Records supplied
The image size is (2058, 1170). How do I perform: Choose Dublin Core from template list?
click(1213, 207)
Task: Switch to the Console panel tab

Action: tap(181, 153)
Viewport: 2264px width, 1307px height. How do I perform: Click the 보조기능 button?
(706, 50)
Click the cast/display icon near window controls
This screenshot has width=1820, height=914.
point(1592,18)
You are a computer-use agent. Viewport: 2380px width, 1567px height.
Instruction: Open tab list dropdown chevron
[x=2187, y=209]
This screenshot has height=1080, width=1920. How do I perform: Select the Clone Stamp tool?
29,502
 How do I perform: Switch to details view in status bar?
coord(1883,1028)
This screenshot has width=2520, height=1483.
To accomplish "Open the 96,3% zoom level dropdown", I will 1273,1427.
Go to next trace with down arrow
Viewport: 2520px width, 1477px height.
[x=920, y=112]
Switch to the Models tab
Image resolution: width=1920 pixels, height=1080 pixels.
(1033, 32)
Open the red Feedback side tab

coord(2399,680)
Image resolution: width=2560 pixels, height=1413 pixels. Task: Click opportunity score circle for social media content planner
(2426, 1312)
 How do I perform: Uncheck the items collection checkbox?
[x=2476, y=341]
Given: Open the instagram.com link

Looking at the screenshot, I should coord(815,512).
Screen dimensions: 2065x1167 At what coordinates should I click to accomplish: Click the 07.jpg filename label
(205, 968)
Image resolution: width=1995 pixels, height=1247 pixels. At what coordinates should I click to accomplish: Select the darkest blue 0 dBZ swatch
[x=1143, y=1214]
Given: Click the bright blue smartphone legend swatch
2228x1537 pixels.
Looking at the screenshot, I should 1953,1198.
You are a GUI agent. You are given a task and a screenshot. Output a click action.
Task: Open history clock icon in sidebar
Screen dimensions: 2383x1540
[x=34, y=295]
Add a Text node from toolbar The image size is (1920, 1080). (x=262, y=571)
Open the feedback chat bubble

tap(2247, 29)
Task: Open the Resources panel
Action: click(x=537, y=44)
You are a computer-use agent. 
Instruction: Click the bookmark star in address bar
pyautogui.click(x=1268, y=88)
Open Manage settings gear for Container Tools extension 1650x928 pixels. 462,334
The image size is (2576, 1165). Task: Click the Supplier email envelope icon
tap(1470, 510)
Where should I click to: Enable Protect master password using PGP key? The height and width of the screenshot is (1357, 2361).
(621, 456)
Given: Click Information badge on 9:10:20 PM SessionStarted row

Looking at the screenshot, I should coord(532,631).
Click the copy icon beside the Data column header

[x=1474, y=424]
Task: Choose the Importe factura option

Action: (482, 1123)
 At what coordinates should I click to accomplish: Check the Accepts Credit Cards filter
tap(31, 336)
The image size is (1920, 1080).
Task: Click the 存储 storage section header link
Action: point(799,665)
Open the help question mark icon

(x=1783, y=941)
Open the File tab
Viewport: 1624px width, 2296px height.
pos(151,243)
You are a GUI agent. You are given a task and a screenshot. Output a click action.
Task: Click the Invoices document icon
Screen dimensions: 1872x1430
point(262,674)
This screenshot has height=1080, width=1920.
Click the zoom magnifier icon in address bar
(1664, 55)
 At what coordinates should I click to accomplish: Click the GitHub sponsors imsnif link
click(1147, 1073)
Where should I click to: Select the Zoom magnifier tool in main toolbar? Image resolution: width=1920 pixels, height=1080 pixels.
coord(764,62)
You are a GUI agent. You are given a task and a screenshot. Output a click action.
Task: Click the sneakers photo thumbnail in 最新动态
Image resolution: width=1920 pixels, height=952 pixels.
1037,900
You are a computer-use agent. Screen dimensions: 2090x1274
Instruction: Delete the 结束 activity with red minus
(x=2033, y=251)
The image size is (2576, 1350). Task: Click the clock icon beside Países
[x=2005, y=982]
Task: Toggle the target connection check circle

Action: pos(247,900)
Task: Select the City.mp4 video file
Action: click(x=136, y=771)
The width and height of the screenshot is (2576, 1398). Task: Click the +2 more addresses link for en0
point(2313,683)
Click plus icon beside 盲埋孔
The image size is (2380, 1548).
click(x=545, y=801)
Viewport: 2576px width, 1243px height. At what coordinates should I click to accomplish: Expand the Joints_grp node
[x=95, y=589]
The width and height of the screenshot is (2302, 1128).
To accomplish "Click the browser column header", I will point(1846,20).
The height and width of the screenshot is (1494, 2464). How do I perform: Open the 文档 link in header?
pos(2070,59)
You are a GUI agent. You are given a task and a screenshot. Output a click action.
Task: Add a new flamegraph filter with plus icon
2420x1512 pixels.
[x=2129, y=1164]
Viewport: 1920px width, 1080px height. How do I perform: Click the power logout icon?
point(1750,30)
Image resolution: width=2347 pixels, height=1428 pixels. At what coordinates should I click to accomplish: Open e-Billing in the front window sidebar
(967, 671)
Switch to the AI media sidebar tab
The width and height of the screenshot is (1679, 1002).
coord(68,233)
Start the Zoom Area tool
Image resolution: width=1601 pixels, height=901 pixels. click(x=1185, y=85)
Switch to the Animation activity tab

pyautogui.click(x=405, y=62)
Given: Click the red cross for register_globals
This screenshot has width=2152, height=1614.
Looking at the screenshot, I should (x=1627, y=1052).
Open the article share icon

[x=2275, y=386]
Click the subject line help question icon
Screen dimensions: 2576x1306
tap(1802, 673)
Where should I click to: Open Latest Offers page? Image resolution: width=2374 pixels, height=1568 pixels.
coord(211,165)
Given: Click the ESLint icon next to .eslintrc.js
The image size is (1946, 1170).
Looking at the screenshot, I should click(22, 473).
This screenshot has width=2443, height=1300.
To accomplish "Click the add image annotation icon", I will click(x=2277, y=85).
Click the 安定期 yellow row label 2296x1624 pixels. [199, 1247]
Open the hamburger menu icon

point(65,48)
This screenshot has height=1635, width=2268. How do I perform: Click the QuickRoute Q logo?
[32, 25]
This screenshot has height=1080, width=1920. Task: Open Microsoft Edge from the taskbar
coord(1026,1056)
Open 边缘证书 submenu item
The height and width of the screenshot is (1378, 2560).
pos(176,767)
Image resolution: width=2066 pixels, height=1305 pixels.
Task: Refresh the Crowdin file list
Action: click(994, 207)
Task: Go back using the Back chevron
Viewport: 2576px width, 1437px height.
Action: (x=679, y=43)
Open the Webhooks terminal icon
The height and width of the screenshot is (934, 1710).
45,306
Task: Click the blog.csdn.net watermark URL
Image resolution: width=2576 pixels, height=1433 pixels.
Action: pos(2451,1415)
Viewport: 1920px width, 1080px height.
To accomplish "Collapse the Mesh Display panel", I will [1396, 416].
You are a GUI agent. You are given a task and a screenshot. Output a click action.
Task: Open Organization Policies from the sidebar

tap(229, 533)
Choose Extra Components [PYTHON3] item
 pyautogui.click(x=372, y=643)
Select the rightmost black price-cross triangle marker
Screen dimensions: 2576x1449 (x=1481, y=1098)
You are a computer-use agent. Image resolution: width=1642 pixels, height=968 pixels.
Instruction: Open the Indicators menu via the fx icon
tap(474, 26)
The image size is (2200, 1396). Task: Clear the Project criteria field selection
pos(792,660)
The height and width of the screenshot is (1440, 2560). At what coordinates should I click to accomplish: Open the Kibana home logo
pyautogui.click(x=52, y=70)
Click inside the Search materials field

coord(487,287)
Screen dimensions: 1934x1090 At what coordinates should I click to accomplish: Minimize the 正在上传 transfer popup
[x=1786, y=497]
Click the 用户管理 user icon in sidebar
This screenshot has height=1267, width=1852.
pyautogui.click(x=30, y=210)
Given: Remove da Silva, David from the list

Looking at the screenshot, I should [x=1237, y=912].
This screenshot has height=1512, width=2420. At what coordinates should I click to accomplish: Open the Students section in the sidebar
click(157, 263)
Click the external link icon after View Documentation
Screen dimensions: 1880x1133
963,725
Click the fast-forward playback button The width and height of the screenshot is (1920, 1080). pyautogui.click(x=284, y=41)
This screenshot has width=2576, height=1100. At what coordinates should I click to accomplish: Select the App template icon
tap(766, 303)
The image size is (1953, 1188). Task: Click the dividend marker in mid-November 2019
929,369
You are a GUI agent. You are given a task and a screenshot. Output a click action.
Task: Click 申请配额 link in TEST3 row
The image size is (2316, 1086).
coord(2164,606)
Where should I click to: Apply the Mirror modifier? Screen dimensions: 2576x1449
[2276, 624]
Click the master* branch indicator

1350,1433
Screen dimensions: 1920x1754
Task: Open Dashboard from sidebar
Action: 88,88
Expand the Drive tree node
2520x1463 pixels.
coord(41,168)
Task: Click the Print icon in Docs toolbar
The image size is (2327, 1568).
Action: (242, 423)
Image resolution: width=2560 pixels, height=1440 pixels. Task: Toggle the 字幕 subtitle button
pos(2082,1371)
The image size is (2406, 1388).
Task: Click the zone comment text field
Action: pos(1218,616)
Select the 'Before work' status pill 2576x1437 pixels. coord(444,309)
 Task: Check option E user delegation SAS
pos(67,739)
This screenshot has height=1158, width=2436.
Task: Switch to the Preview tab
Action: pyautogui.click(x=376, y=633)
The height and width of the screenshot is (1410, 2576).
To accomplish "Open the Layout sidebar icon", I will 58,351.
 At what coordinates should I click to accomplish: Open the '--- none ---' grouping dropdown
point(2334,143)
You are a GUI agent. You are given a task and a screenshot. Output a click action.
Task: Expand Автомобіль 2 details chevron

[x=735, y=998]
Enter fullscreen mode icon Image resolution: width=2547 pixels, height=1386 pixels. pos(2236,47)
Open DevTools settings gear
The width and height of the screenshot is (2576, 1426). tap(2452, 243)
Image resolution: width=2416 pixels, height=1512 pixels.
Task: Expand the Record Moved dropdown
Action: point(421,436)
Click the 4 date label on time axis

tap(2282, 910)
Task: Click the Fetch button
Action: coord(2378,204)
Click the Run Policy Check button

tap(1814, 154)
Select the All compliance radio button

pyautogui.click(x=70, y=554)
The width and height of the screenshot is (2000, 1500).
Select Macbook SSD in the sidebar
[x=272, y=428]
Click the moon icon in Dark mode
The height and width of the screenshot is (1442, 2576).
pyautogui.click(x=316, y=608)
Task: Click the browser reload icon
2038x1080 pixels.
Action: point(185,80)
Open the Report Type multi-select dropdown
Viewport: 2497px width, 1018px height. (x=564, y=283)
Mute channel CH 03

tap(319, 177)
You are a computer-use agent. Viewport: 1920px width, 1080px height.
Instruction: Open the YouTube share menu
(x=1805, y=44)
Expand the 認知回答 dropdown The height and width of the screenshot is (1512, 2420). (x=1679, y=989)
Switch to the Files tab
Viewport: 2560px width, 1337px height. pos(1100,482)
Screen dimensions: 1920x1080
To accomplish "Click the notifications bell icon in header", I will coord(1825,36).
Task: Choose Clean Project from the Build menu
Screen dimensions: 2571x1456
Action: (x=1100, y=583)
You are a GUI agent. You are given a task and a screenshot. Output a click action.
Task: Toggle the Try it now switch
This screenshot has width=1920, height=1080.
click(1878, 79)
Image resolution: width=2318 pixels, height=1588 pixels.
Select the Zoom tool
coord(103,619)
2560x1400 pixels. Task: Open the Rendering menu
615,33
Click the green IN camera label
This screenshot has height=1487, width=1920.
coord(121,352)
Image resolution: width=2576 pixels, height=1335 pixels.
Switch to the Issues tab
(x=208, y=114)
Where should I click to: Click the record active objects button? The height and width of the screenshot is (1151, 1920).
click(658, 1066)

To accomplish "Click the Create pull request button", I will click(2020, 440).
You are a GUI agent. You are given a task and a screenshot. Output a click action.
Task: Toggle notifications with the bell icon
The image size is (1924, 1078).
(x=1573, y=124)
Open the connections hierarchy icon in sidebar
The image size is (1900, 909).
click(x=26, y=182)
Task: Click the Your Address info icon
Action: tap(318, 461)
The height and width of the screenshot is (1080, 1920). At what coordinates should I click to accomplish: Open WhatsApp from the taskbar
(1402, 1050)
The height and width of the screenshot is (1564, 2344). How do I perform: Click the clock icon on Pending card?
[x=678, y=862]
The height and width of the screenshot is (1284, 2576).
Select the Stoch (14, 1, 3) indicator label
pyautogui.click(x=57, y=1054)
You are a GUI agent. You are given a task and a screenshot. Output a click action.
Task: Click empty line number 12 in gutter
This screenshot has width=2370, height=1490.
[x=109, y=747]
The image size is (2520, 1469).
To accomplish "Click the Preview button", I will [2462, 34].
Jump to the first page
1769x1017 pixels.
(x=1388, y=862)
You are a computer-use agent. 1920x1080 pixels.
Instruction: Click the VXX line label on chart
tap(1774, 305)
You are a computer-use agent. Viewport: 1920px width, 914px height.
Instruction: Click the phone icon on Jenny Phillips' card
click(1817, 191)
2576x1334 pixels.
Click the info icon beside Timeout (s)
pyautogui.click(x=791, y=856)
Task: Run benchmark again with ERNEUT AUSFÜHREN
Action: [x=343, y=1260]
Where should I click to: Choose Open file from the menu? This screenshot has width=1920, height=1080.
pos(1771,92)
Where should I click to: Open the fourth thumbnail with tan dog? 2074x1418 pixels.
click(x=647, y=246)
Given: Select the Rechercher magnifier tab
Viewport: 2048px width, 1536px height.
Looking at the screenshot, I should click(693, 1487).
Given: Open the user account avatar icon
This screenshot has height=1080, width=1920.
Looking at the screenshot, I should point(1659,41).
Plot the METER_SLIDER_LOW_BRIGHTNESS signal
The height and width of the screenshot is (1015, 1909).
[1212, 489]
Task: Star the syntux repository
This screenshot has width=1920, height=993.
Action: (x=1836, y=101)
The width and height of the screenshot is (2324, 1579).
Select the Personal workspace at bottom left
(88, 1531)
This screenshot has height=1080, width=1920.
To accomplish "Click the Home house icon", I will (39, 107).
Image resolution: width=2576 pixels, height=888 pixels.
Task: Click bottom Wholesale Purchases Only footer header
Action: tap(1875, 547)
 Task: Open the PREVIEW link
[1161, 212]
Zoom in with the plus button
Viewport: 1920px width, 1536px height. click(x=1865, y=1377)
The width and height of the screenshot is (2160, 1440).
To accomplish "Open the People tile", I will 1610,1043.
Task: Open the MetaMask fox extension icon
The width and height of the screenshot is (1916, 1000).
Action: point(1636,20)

Brief
Across all the records above, find each line with "browser" in it and copy it.

Result of this exercise
To accomplish "Click the browser column header", I will point(1846,20).
Task: Click the browser reload icon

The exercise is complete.